Rule of thumb for financial success is to pay yourself 1st. That doesn't mean buying a car or frivolities, it means investing @ 1/4 of your pay. Put it in something that you can access, but not something that is easy to access. It will make you think 2x before you purchase anything.

OBTW, anyone who buys a car with that loan IMPO is foolish, since, many of the car companies are still giving very low int. rates.

Additionally, if you read the book Rich Dad, Poor Dad, they will tell you the fiscally smart people, buy nicer cars than the not so fiscally smart for the exact same price. The difference is they buy gently used.
 
The market just gave up all the gains for the day-what's new. I'm still having a hard time getting my head around investing borrowed money, but at least there seems to be a lot of work and thought put into the process. I did want to mention however, assuming 8% rates of return is extremely optimistic based upon the last decade. S&P Index 1520 -8/2000-1540-10/07-1193 currently. Obviously there are different entry points which would show different results. One of the main problems we are experiencing with our economy is the over inflated projections in regard to State Pension plans, coupled with no fiscal discipline -see CALPERS. I absolutely love the fact that these young men and women are beginning to invest, I just wish it was with non-borrowed money-IMHO.
 
These are, for the most part, 21-22 year old kids we are talking about, and many of them don't see the "investing for the future" picture at this stage of their life, which is not uncommon for anyone at that age.

Buying their first car (not necessarily a brand new Corvette or other new model sports sedan for the entire amount) is not the best choice, but using the loan to buy a used car is not necessarily a bad thing either.

In fact, I would wager that the majority of mids/cadets who take the money do exactly that - purchase a used car. They, after all, are college seniors, and still look at "having fun" as a desirable goal, even if that "fun" is not even near what their non-military friends are having. And having access to reliable transportation, to get them away on the weekends, to get them home if within driving distance, to have some feeling of a way "to get away" when they need to, even if it's driving their girlfriend to the local movie and dinner - is not a bad thing, and no one should really scold any cadet/mid who chooses to spend a some of that cheap cash now.

__What you need to do__. In the posts about cadets and the loan, what share of pay does the rule of thumb say to invest?

__Dataset extract__.
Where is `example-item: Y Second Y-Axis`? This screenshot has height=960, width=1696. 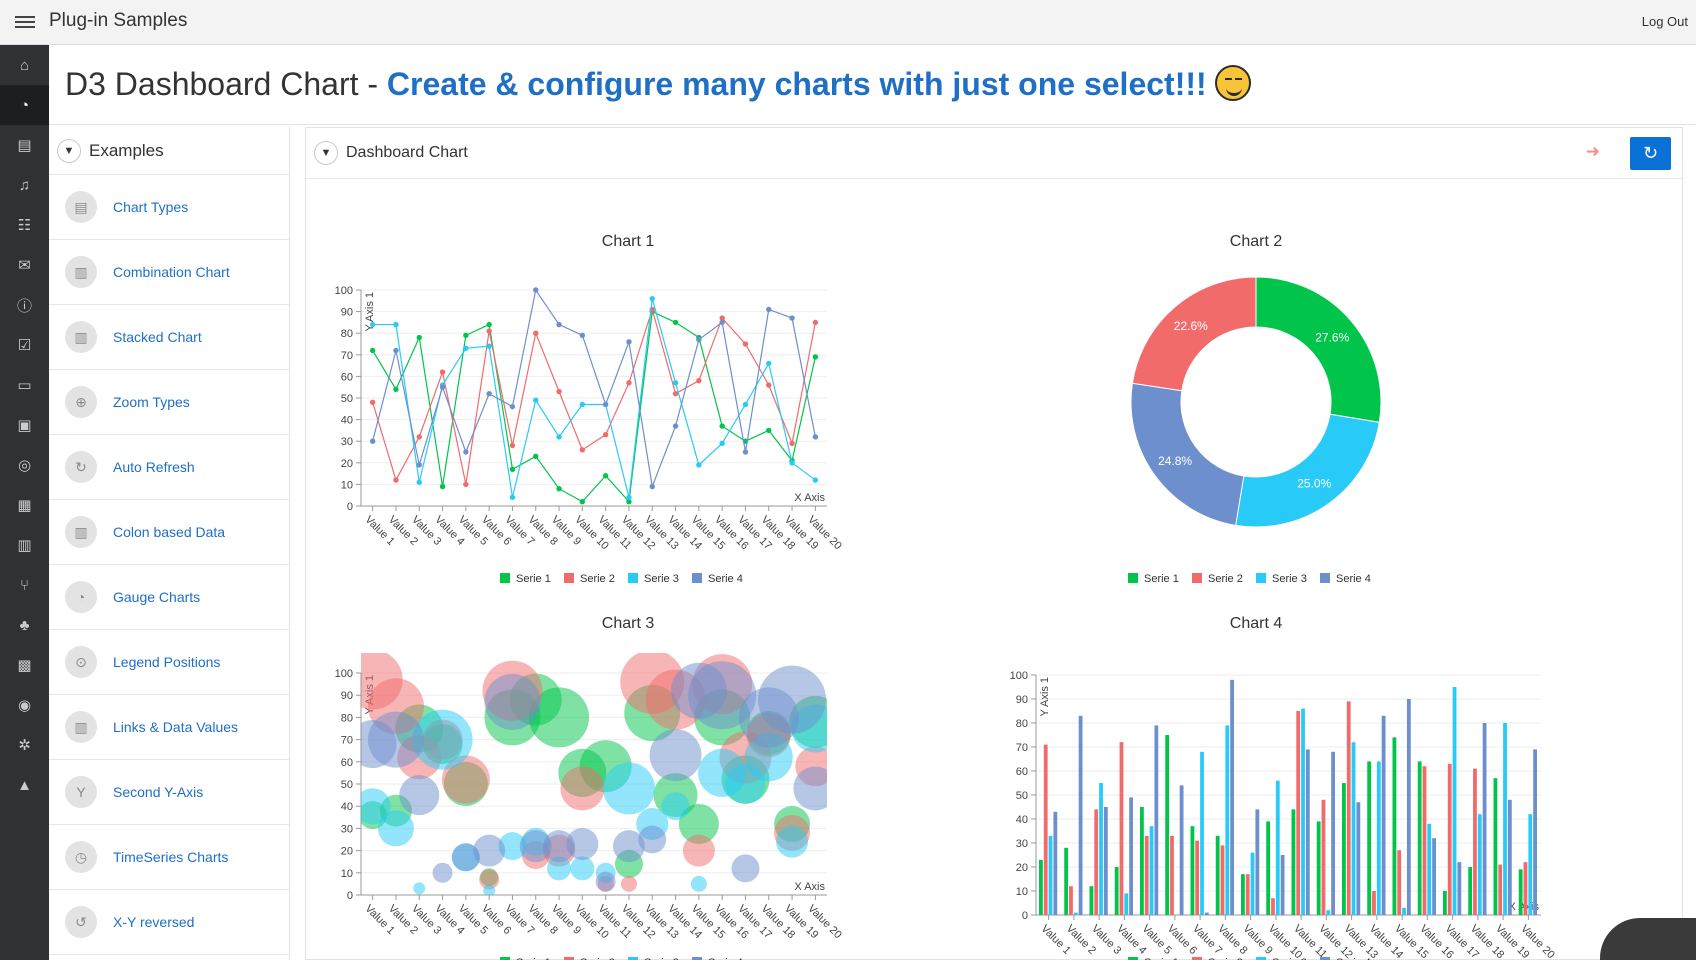 example-item: Y Second Y-Axis is located at coordinates (169, 792).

__Solution for this task__. About a quarter of your pay.